_Выбранный отрывок_.
----

Вот то-то и оно-то: только сейчас вижу в каком ужасающем, непозволительном хаосе находились все мои вещи и все работы за всю мою жизнь. Оригиналы книжек разбросаны по разным полкам, что находится в какой папке – неизвестно, все перемешано, все в куче. Теперь раскладываю по папкам (№I, II и т.д.) и делаю описи папок, делаю опись книг. И это началось только, когда мировая катастрофа выбивает всех (м.б. окончательно) из работы, когда умираю с голода, когда собираюсь уехать м.б. на всю жизнь к чертям на кулички и оставляю почти все работы на хранение Нине, котор. также голодает и может погибнуть. Либо все умрет, всё погибнет в ноше, в куче. Вот поздний урок!
25/XII – 8½ в.
С утра до 5 был в студии, у Ани (ничего!), на рынке – купил на 300 р. мяса (из них 150 заплатил за легкое лошади – ни к черту!) В корсете и в колошах – почти никакой боли не чувствовал. А м.б. нет нет подкормился за последние дни. Теперь катастрофически мало денег, все продукты на исходе (осталась горстка сахара, сухарей, горстка дуранды), зато есть на 3-4 дня мясо. У Маруси (уборщицы мультстудии) [пропуск - нерабочиво] на Сытном рынке [пропуск - нерабочиво]
Наша эвакуация приостановлена. Шоколад кирпичик – 150 р. – 100 гр. Немцы пока что не бомбят (из-за морозов?) – и еще хлеб. Прибавили 75 гр хлеба (на служащего). 10 в. Кажется заканчиваю с укладкой и приведением в порядок своих работ. Почти всё хозяйство в 10-ти папках, кроме того, что упаковал в чемодан. Масса работ. Письменный стол пуст.
26/XII Пят. 2 ч.д.
Холодно: 15 º. Заходил к Кочеру – нет. Еще сыт, более или менее, еще сижу в теплой комнате с электр. Может еще на несколько дней хватит продуктов, дров и денег. В. хлопочет по готовке, часто ссоримся, но быстро миримся: очень уж страшная жизнь вокруг и во всем мире, чтобы не понимать необходимости жить дружно.
Жуткая жизнь. Сегодня никуда не пошел – холодно, и необходимости срочных закупок продуктов нет. И дико эти богом проклятые дни проходят, приближая нас к тому или иному концу. Непременно к концу – каким бы то ни было путем: путем ли терновым или путем благополучия.
10 в.

----

_Ответьте на вопросы_.
(1) Ответьте по отрывку из дневника:
(а) Сколько рублей из потраченных на мясо ушло на лёгкое лошади?
(б) На сколько граммов прибавили хлеба служащему?
(в) В скольких папках оказалось почти всё хозяйство?
(2) Продолжите отрывок из дневника с того места, где он кончается.

Сохранённые данные
----

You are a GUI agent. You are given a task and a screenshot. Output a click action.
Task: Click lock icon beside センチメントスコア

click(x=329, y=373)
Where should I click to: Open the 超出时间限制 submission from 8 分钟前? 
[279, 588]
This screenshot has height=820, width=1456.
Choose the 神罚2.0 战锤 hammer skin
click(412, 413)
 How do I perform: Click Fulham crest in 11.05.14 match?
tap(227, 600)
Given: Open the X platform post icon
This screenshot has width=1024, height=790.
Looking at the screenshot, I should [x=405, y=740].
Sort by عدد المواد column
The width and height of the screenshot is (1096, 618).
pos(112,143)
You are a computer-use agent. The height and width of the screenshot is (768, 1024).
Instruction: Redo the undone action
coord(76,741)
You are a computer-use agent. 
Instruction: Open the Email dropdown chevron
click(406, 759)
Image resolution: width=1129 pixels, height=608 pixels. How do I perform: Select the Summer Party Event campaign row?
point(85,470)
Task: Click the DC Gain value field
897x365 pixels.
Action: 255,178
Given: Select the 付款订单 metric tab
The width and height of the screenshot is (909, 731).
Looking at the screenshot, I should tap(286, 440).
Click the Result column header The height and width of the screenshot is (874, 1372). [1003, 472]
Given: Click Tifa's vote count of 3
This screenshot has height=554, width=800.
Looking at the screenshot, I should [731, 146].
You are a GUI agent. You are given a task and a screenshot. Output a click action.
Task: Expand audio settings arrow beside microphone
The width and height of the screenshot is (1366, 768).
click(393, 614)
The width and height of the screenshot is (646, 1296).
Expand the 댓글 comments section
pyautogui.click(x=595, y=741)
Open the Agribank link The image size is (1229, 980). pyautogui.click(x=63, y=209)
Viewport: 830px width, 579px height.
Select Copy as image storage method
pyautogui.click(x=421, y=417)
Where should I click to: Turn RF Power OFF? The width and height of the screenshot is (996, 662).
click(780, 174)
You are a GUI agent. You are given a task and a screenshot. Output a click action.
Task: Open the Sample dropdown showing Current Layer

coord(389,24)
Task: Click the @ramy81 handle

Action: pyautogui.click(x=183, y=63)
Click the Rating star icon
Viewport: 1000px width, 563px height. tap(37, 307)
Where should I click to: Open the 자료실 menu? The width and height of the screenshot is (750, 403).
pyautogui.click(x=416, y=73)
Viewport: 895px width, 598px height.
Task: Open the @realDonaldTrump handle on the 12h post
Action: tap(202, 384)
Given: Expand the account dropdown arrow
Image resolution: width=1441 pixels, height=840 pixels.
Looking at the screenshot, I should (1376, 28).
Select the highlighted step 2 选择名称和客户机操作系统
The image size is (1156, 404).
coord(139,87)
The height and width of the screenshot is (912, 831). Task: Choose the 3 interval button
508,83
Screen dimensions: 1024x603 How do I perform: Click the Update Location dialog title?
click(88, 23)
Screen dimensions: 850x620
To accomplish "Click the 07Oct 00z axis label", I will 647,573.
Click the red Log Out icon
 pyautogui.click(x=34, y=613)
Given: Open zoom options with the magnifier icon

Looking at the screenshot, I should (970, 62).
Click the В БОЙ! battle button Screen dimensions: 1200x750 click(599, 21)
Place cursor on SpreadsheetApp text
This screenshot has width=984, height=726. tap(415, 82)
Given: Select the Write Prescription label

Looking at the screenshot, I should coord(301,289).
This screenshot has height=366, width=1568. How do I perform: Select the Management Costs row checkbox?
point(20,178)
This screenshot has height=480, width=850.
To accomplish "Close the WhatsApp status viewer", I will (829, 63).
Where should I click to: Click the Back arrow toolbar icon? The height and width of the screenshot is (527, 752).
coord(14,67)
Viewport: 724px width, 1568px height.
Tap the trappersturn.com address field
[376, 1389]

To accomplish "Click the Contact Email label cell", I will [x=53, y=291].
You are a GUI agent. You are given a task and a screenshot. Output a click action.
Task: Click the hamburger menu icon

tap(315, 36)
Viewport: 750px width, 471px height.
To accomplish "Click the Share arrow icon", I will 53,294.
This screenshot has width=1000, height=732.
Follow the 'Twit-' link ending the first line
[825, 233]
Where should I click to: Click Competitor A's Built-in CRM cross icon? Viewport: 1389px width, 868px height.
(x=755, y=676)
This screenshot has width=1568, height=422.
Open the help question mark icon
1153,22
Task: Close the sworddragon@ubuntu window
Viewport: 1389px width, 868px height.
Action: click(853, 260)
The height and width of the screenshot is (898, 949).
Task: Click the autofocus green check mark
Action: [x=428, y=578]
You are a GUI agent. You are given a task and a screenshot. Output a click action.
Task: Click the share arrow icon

----

_Ответы на задания_.
(1)
(а) 150 рублей.
(б) На 75 граммов.
(в) В 10 папках.

(2)
Еще двинул уборку: выволок из-за шкапов всякие багеты, рамки – и почти всё приготовил на топку. Вынул портрет (увел.) отца, который помню еще с 1900 г.: вынул, разломал. Съели лошадиное лёгкое (150 р!), и есть все еще хочется сильно. Чертовский голод. Умер Добряков (сосед), каждый день узнаешь о новой смерти. Уложил чистые холсты на подрамниках, каркас для скульптуры – так ничего и не сделал! Ничего! А теперь – на многие годы впереди мрак. Да, забыл снять со стены этюд головы со свечкой, на который каждый день смотрю. Были же счастливые дни, когда мог хотя бы немного писать! Вот так-то прожигаю последние дни жизни. <...>
Цехановский М. Дневники. Тетрадь №24 [Публикацию подготовила Майя Кононенко] // РГАЛИ ф. 2627 оп. 2 ед. хр. 62
Примечания
- ^ М.У.Ж. – Московское училище живописи
- ^ Вера Цехановская – вторая жена Михаила Цехановского.
- ^ Улица Халтурина (ныне Миллионная).
- ^ Павлов Семен Андреевич – советский живописец, график, гравер. Умер в 1941 г. во время блокады Ленинграда.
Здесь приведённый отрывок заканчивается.